Exercise requirements -> Set out every item below as a numbered list, one line per entry, omitting any blank lines.

● ● ● ●

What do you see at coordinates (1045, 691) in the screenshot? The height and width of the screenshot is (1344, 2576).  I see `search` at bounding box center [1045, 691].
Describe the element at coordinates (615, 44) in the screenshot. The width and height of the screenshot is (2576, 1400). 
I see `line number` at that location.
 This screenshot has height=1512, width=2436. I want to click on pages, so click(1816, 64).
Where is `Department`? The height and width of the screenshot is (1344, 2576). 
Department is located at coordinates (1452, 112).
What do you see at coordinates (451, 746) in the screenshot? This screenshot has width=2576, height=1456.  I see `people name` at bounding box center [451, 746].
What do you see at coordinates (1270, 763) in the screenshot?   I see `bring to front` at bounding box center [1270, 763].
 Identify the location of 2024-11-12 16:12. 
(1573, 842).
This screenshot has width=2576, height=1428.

● ● ● ●

Task result ->
1. What do you see at coordinates (1045, 691) in the screenshot? The height and width of the screenshot is (1344, 2576).  I see `search` at bounding box center [1045, 691].
2. Describe the element at coordinates (615, 44) in the screenshot. The width and height of the screenshot is (2576, 1400). 
3. I see `line number` at that location.
4.  This screenshot has height=1512, width=2436. I want to click on pages, so click(1816, 64).
5. Where is `Department`? The height and width of the screenshot is (1344, 2576). 
6. Department is located at coordinates (1452, 112).
7. What do you see at coordinates (451, 746) in the screenshot? This screenshot has width=2576, height=1456.  I see `people name` at bounding box center [451, 746].
8. What do you see at coordinates (1270, 763) in the screenshot?   I see `bring to front` at bounding box center [1270, 763].
9.  Identify the location of 2024-11-12 16:12. 
10. (1573, 842).
11. This screenshot has width=2576, height=1428.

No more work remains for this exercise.